What to do:
Copy out, word for word, the part of the material below that opens with the line containing "Image resolution: width=824" and closes with the line containing "(1215, 421)".

(Entries on locating words and elements)
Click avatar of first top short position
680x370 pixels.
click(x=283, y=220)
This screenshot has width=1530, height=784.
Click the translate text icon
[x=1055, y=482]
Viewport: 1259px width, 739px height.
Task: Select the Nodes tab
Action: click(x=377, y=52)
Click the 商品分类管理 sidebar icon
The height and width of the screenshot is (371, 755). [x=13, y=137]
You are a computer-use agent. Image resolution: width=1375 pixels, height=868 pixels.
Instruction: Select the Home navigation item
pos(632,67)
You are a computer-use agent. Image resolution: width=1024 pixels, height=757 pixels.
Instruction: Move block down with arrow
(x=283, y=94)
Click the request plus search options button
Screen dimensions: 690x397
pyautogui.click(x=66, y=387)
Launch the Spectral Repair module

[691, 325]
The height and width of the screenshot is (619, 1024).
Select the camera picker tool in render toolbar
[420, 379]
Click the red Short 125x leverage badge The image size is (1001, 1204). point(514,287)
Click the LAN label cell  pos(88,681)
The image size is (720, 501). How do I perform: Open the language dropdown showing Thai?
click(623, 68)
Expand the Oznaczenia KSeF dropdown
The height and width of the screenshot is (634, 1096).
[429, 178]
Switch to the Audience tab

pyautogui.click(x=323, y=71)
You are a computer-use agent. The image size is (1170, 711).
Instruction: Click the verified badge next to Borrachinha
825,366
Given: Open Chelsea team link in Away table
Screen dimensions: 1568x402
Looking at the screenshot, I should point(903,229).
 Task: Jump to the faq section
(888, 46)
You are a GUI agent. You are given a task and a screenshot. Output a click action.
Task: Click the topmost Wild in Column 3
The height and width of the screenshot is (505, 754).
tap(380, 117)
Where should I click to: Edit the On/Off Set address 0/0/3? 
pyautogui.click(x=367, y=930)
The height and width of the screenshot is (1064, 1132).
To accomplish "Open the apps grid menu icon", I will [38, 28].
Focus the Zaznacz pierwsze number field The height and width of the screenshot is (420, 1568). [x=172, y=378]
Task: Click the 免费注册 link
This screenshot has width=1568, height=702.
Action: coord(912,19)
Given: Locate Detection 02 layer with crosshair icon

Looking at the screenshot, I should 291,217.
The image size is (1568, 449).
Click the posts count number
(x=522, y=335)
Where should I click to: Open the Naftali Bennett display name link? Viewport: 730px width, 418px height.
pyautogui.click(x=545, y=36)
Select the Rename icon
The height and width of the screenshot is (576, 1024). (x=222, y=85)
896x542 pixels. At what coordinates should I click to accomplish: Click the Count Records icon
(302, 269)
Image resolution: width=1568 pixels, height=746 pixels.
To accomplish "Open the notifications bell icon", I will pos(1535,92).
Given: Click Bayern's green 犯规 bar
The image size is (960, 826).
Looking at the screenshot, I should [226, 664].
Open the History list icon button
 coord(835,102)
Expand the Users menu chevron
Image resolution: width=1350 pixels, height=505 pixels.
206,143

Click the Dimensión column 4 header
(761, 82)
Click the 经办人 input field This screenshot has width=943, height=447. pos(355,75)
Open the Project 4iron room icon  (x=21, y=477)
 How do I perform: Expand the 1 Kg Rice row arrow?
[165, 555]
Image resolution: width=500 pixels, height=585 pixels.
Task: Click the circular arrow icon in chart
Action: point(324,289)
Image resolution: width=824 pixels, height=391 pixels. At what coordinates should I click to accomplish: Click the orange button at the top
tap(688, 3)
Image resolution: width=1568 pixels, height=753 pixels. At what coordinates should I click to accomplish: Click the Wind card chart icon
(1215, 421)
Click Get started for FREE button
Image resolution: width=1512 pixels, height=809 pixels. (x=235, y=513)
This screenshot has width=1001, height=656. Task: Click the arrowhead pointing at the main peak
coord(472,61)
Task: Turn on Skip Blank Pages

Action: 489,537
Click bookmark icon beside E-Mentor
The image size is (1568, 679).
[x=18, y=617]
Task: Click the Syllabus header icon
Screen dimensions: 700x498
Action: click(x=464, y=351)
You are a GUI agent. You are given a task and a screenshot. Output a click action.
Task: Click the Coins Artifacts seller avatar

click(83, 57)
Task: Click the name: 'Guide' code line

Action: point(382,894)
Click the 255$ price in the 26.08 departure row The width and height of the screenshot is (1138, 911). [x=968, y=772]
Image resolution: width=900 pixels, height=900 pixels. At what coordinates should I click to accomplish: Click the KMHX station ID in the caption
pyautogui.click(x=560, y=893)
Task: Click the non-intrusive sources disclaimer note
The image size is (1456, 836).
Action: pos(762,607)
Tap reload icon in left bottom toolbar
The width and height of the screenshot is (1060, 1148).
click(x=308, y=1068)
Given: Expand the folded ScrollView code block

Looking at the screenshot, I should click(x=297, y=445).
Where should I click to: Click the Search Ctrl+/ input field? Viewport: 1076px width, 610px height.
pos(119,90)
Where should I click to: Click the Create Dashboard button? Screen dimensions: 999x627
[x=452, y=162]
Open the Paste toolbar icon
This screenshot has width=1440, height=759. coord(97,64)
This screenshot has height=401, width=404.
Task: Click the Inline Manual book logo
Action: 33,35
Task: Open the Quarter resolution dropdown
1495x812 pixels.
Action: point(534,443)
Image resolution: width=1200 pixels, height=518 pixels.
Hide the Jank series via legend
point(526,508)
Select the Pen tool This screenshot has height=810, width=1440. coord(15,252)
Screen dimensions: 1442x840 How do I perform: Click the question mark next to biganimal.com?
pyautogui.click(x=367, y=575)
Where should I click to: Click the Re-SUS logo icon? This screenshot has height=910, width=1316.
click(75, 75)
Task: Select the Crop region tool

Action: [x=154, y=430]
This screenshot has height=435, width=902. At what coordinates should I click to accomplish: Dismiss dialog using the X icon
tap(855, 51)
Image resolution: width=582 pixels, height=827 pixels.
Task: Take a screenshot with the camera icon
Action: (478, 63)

Output of the exercise:
Image resolution: width=824 pixels, height=391 pixels. At what coordinates should I click to accomplish: Click the orange button at the top
tap(688, 3)
Image resolution: width=1568 pixels, height=753 pixels. At what coordinates should I click to accomplish: Click the Wind card chart icon
(1215, 421)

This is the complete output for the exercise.